Work instruction: Repeat the data exactly, every last line of it.

Input data:
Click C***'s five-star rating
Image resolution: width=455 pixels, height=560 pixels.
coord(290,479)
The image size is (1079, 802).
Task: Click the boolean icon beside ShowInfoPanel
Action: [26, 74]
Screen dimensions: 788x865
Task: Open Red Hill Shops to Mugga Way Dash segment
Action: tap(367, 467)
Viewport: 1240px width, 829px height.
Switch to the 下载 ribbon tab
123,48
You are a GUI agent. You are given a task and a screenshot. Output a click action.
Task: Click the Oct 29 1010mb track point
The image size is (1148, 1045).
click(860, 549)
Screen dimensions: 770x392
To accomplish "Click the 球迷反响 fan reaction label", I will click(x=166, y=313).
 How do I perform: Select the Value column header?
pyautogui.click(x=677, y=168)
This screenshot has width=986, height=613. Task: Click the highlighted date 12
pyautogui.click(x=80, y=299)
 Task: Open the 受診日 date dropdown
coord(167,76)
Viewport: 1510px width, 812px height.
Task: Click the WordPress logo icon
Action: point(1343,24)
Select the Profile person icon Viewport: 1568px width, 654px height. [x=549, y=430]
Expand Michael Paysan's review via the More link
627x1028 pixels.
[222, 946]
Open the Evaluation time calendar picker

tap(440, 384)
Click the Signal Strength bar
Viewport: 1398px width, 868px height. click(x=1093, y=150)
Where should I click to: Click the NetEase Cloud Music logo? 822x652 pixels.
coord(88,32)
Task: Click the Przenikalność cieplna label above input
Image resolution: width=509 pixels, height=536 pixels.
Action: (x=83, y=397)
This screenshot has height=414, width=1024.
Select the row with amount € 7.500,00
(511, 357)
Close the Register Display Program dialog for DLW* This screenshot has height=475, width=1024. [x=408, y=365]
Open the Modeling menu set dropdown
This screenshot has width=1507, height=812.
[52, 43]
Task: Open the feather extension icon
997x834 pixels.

Reply:
Click C***'s five-star rating
Image resolution: width=455 pixels, height=560 pixels.
coord(290,479)
The image size is (1079, 802).
Task: Click the boolean icon beside ShowInfoPanel
Action: [26, 74]
Screen dimensions: 788x865
Task: Open Red Hill Shops to Mugga Way Dash segment
Action: tap(367, 467)
Viewport: 1240px width, 829px height.
Switch to the 下载 ribbon tab
123,48
You are a GUI agent. You are given a task and a screenshot. Output a click action.
Task: Click the Oct 29 1010mb track point
The image size is (1148, 1045).
click(860, 549)
Screen dimensions: 770x392
To accomplish "Click the 球迷反响 fan reaction label", I will click(x=166, y=313).
 How do I perform: Select the Value column header?
pyautogui.click(x=677, y=168)
This screenshot has width=986, height=613. Task: Click the highlighted date 12
pyautogui.click(x=80, y=299)
 Task: Open the 受診日 date dropdown
coord(167,76)
Viewport: 1510px width, 812px height.
Task: Click the WordPress logo icon
Action: point(1343,24)
Select the Profile person icon Viewport: 1568px width, 654px height. [x=549, y=430]
Expand Michael Paysan's review via the More link
627x1028 pixels.
[222, 946]
Open the Evaluation time calendar picker

tap(440, 384)
Click the Signal Strength bar
Viewport: 1398px width, 868px height. click(x=1093, y=150)
Where should I click to: Click the NetEase Cloud Music logo? 822x652 pixels.
coord(88,32)
Task: Click the Przenikalność cieplna label above input
Image resolution: width=509 pixels, height=536 pixels.
Action: (x=83, y=397)
This screenshot has height=414, width=1024.
Select the row with amount € 7.500,00
(511, 357)
Close the Register Display Program dialog for DLW* This screenshot has height=475, width=1024. [x=408, y=365]
Open the Modeling menu set dropdown
This screenshot has width=1507, height=812.
[52, 43]
Task: Open the feather extension icon
997x834 pixels.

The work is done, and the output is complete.